CONFUSA: Why have steel profits been going down if labor costs per ton of steel remained fairly stable? HONESTUS: The most important factor seems to be that over the past four years steel has been operating at about 65% of capacity, as against 90% in 1955-56. Unused capacity cuts profit margins because it adds to overhead costs and maintenance costs per ton of steel produced.
CONFUSA: Didn't the President say last week that corporation profits are running at record high levels? HONESTUS : Yes, he did, but he was not talking specifically about steel profits at that point. And it was misleading to say "the highest profits in the history of this country." Quantity of profits has to be measured against quantity of invested capital. By that standard, profits have a long way to go. Last year total profits in manufacturing industries came to 8.7% of invested capital, as against an average of better than 12% a year during the period 1947-57. The steel industry's return on invested capital last year was 6.1%.

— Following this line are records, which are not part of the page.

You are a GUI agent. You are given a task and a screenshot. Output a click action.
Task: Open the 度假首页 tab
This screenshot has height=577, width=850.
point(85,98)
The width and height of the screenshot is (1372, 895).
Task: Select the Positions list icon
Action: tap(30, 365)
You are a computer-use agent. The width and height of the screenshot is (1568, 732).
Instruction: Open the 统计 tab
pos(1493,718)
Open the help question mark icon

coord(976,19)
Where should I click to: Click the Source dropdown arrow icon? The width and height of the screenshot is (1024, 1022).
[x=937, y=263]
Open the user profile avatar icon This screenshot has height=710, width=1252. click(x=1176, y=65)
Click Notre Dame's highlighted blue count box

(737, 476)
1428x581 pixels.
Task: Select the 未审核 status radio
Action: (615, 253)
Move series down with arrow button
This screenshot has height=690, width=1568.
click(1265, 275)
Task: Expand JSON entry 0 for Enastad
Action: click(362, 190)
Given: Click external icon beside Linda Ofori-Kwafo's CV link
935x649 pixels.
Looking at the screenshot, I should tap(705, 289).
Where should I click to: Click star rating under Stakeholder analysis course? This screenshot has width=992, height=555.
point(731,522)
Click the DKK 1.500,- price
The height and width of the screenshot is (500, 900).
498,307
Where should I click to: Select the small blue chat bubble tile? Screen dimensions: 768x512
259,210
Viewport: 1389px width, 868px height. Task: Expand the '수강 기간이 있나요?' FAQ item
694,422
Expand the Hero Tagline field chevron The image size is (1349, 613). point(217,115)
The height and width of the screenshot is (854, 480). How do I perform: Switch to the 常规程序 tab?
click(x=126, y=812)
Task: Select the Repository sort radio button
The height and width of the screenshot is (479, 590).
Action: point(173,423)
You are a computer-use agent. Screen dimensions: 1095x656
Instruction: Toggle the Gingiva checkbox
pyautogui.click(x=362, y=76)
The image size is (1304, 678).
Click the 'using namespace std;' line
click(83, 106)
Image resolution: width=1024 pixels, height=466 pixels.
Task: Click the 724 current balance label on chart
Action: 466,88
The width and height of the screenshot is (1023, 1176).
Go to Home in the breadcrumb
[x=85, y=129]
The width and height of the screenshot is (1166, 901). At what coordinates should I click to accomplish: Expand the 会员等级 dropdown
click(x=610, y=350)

And since the dollars invested in steel mills and equipment in past years were worth more than present-day dollars in terms of purchasing power, steel's real return on investment, adjusted for past inflation, was a lot less than 6.1%.
CONFUSA: Can steel's profits increase this year without higher prices?
HONESTUS: Steel profits will doubtless benefit from the general recovery of business. And some breaks from the U.S. Government are on the way. Pending in Congress is a bill to allow industry a 7% special tax credit on expenditures for new equipment, and that, if it passes, will help a little (see BUSINESS). In addition, the Treasury Department is preparing new depreciation schedules that will permit steel and other industries to write off the costs of equipment over a shorter span of years. That could help steel cover the costs of modernizing. But all these improvements together are probably not enough to meet the steel industry's overall needs for massive modernization.
CONFUSA: Well, Honestus, if you ask me, it sounds as if the steel industry needs some new ideas.